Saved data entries

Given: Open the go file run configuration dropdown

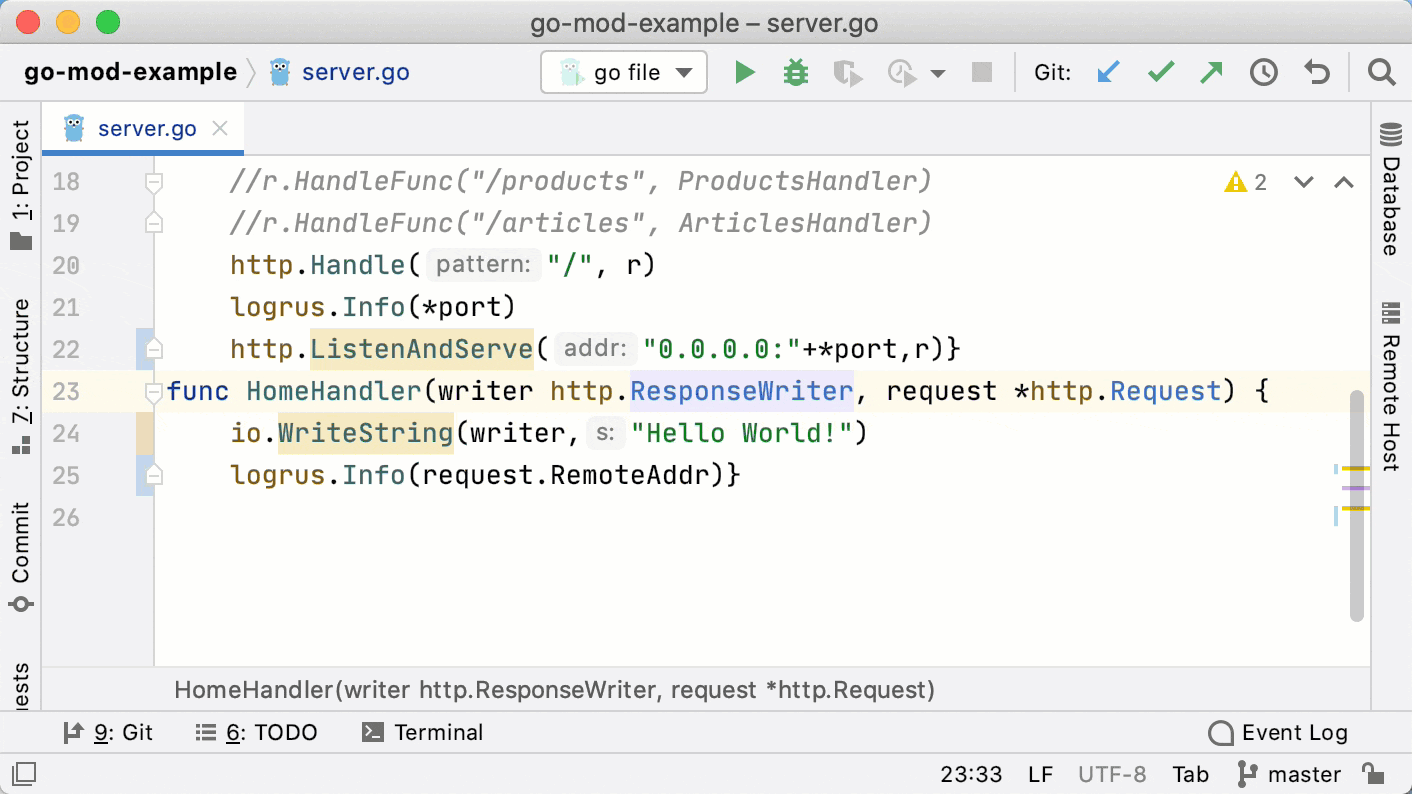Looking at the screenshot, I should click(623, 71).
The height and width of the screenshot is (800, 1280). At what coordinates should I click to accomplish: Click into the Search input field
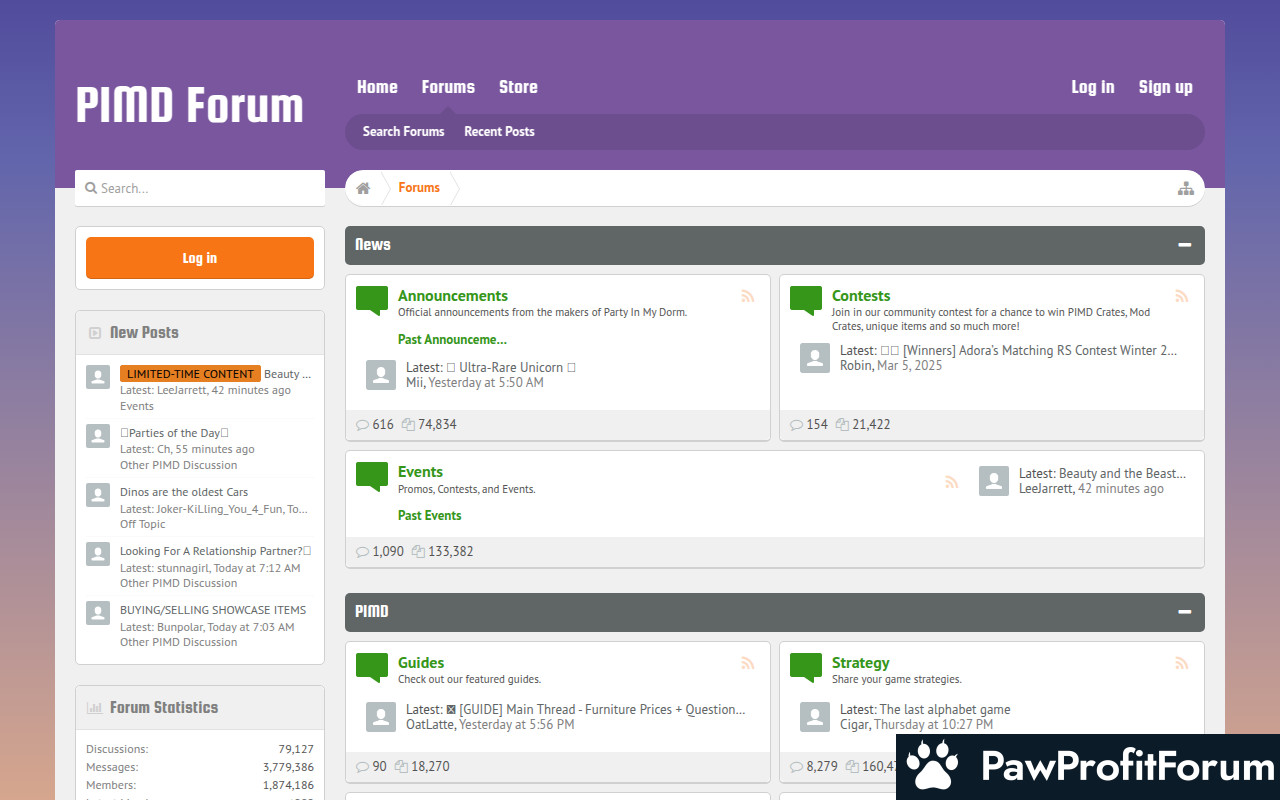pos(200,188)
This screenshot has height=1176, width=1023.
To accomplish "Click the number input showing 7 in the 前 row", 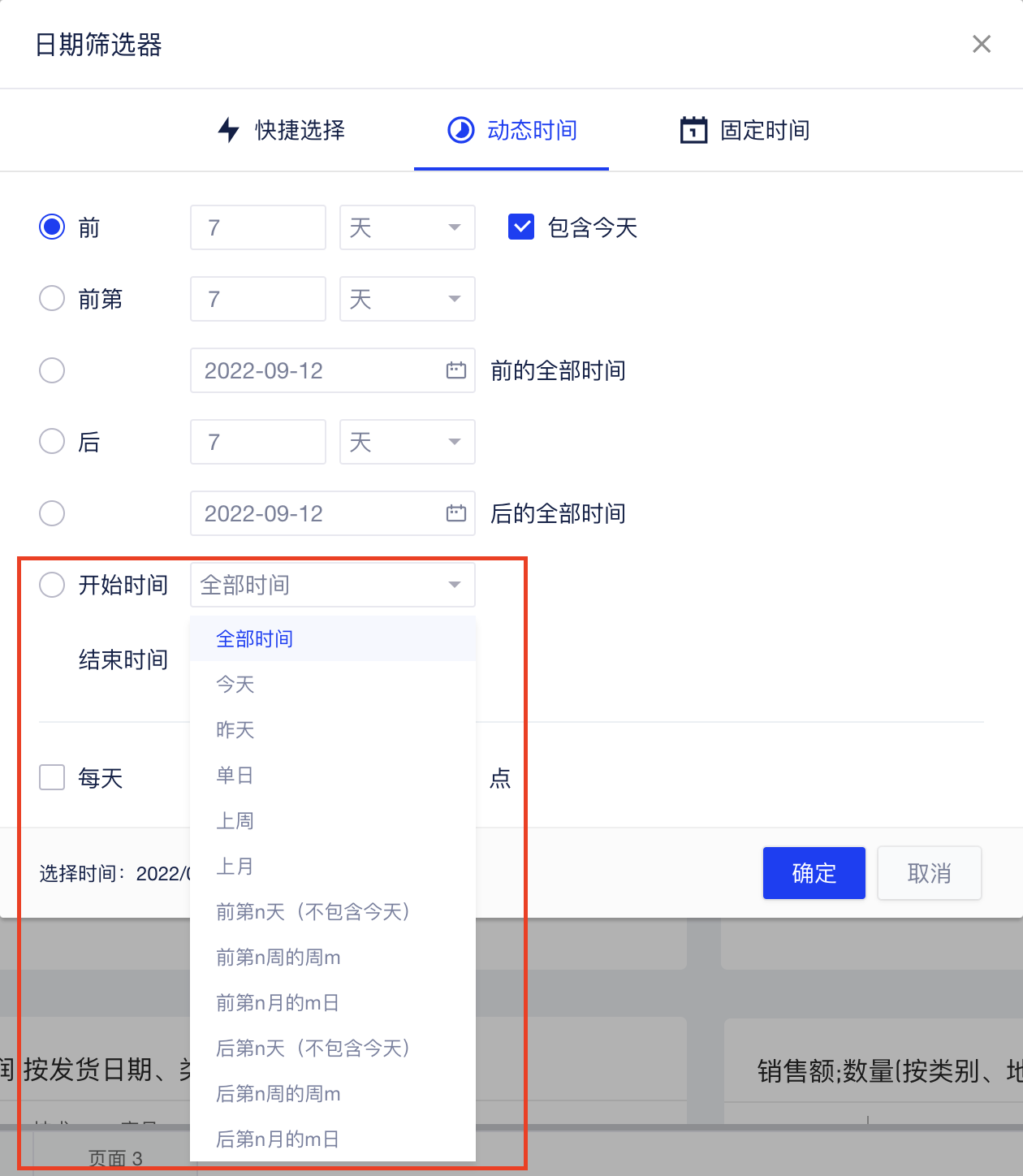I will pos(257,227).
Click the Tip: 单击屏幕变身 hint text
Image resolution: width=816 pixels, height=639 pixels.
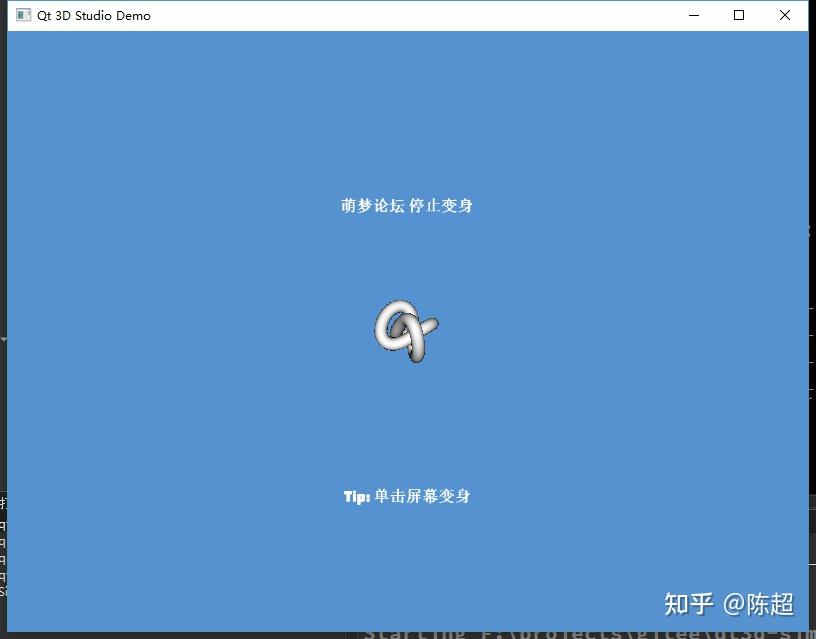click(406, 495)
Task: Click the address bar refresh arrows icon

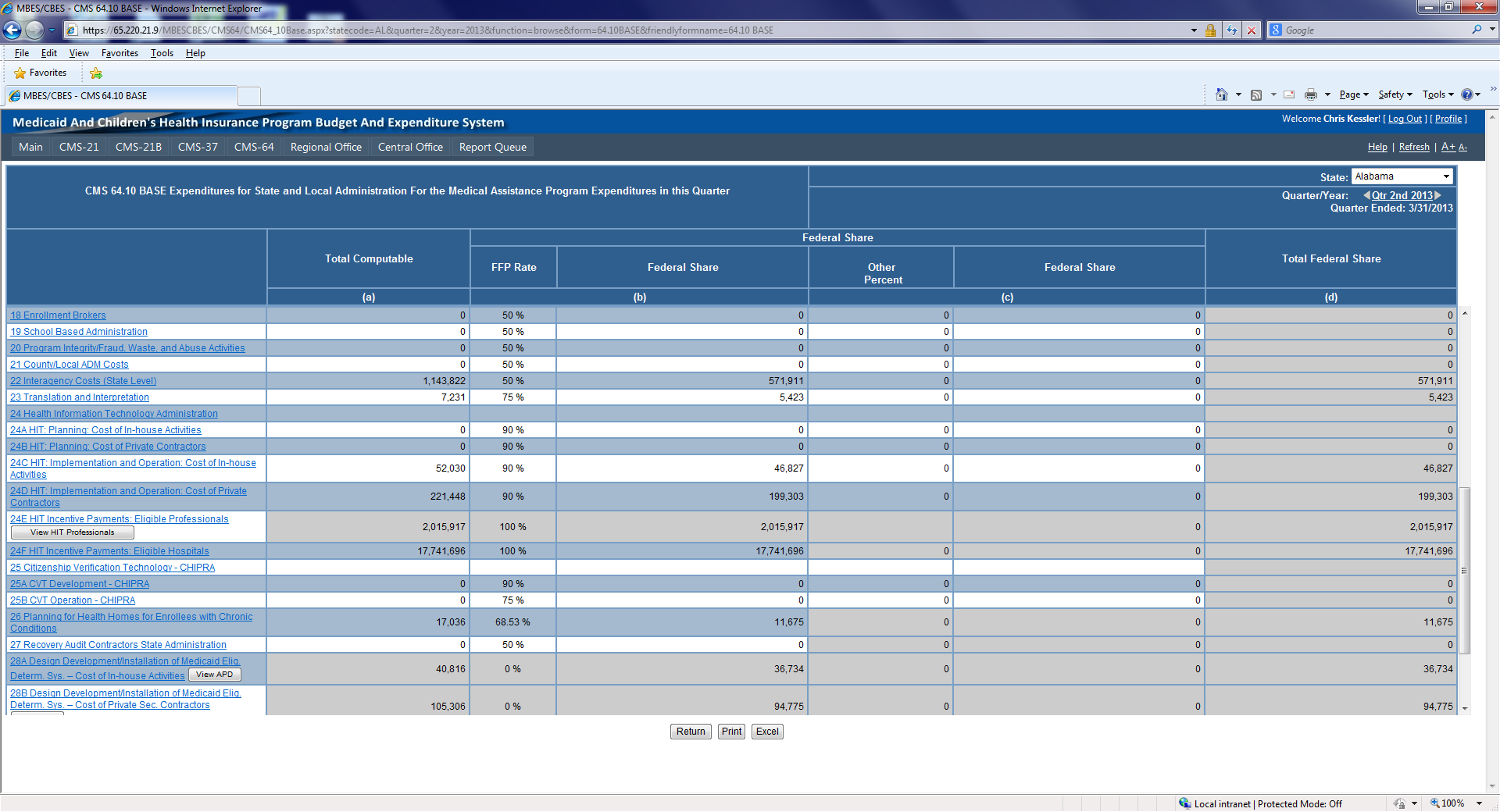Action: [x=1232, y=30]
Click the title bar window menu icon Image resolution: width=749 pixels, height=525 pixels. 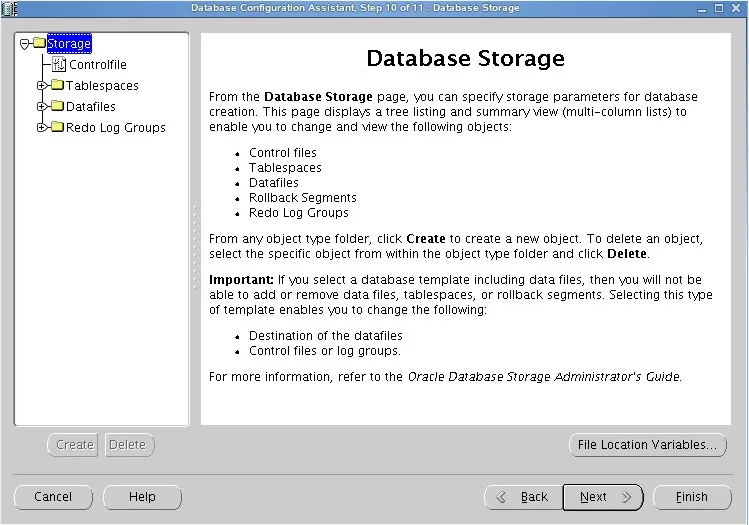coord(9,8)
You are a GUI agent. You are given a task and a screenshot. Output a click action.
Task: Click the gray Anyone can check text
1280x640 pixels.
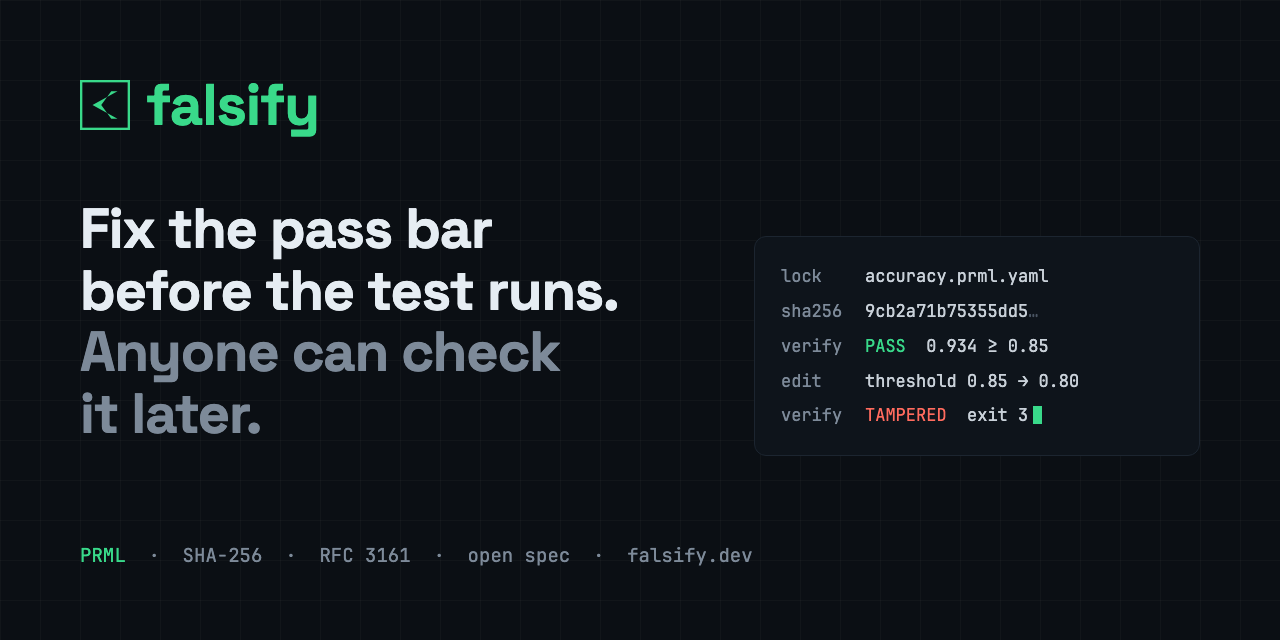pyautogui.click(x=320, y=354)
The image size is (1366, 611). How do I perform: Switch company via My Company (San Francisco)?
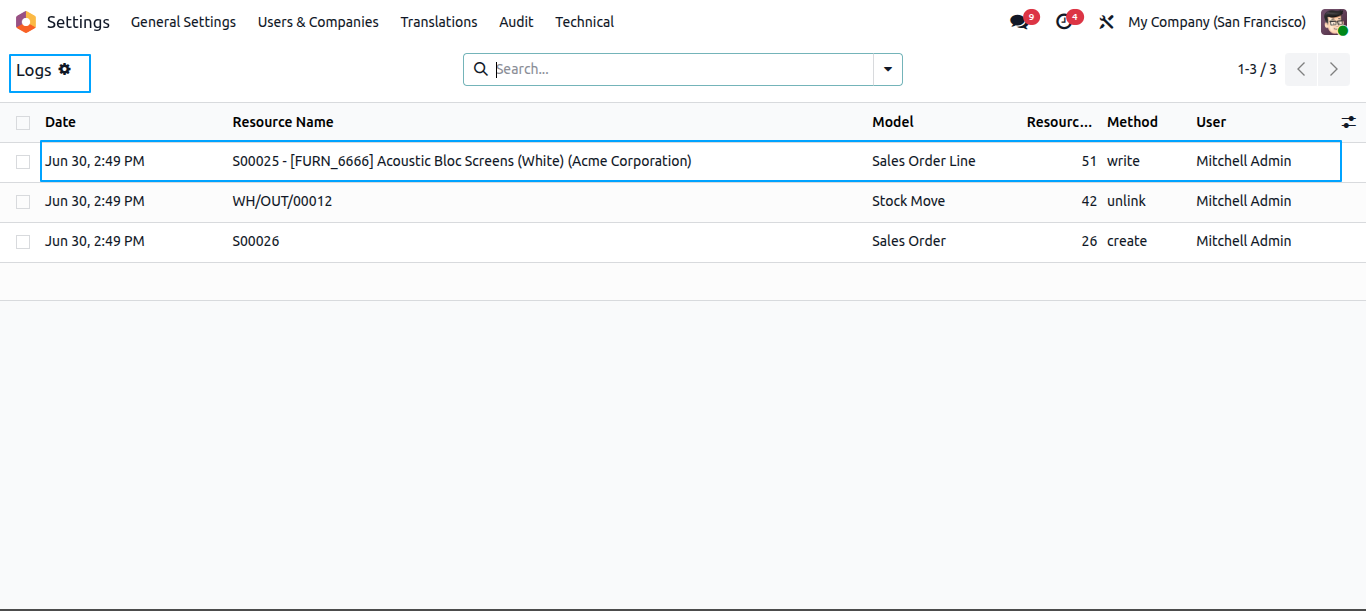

Try it:
Whenever "text" occurs in a line of the entries, copy that line.

Task output:
Click the Tip: 单击屏幕变身 hint text
Task: Click the gray Anyone can check text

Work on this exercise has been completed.